As if in slow motion, Ellis' brawny arms caught my waist and pulled me away from the railing. The jacket slipped from my fingers and went tumbling into the jagged limbs of a large tree in the front yard. I don't know what came over me then, whether it was the image of the jacket tangled pathetically between two branches, or my clumsy repetition of the near-mishap that brought Ellis and I together in the first place, but it was too much too quickly.

I burst into a fit of laughter.

Ellis couldn't believe what he was seeing. "You're a maniac. Anyone ever tell you that? Fucking hell, you need to be leashed around heights." His voice caught an edge of annoyance that stoked my laughter even more.

In the chaos of catching my windswept leap, Ellis' head was now below my chest. Looking down in order to see him was new but not unwelcome. I took his broad shoulders in my hands to steady myself. Well-developed chest muscles strained against his shirt and his expression, still bewildered from my momentary insanity, wrinkled the deep scar on his forehead.

Unlike the last time Ellis caught me, there was no awkward rush to be released from his grip. I trembled slightly as his hands pressed tight against my waist. His lips, inviting and full in the wilderness of his scruff, were close enough to kiss. I swallowed hard and tried to focus on his eyes. Still chocolate brown, but now I saw subtle flecks of gold.

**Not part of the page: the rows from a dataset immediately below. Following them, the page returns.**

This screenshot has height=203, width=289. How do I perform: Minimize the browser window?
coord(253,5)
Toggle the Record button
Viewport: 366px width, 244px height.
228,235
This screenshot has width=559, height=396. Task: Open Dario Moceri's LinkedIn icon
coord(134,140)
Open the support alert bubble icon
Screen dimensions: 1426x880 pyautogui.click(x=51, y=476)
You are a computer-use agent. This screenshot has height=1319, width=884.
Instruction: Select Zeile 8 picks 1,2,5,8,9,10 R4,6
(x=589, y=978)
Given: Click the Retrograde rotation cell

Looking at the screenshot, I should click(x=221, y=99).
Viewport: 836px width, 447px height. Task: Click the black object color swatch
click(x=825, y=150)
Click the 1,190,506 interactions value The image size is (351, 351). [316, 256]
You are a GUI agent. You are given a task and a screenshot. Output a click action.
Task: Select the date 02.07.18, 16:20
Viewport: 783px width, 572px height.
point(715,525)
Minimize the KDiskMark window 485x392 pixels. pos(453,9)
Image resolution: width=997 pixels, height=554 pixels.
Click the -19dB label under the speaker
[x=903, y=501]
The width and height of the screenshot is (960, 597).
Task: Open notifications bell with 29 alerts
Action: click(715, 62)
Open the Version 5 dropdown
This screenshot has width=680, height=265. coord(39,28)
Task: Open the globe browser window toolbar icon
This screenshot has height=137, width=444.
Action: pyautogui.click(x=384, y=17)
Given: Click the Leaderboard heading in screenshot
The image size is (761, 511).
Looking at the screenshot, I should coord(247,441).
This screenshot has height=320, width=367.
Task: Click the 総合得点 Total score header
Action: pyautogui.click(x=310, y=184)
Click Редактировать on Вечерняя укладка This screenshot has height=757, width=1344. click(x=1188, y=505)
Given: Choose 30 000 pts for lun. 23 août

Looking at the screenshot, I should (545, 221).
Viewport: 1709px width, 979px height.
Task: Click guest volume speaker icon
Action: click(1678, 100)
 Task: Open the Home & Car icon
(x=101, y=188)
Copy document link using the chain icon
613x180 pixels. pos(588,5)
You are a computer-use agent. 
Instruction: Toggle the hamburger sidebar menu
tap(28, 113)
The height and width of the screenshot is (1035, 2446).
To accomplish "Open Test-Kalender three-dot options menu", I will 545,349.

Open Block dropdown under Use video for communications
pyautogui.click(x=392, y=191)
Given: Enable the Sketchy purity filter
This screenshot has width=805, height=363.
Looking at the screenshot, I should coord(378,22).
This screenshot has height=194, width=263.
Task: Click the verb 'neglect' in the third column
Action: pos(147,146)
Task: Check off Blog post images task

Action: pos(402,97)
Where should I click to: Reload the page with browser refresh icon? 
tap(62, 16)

"You stare at me as if I'm so mysterious," he said.

"You are."

This seemed to catch him off guard. "Maybe I think you are too."

My heart twisted with longing. Where did this knight come from? How did his mere touch leave me so shaken and out of breath? Men like him paid me no attention... but in both our meetings he made me the center of the world. "You keep saving my life."

"You keep endangering yourself in front of me."

"That might be the effect you have on us librarians."

"Just the one, so far." There it was again. His dangerous half-smirk.

A sharp ache of desire welled inside me. My hand crept from his shoulder to the dark brown stubble of his face. It was the first time I felt him beneath my fingers, warm and hairy and real. His beard wasn't as prickly as I imagined, rather, it was smooth and fine like the fur of a wolf. It took me a moment to realize my thumb was stroking his cheek.

God, what on Earth had possessed me? Touching a knight like this was inviting an arrest. Or worse.

Ellis didn't jerk away or tell me to stop. He stood rooted to the ground and allowed my tenderness to continue. It was like bringing a wild, fierce animal to his knees. I could barely move, fearful I'd break the fragile peace of the moment. The wind continued to howl, speaking where words failed us.

And then a gruff, sandpaper voice barked behind me. "Chase?!"

I pulled away, startled, and Ellis set me back on my feet. Both our faces were crimson red.

"Great," I breathed. "Just who I'd been looking for." And then I turned the full force of my attention to the man I call my father.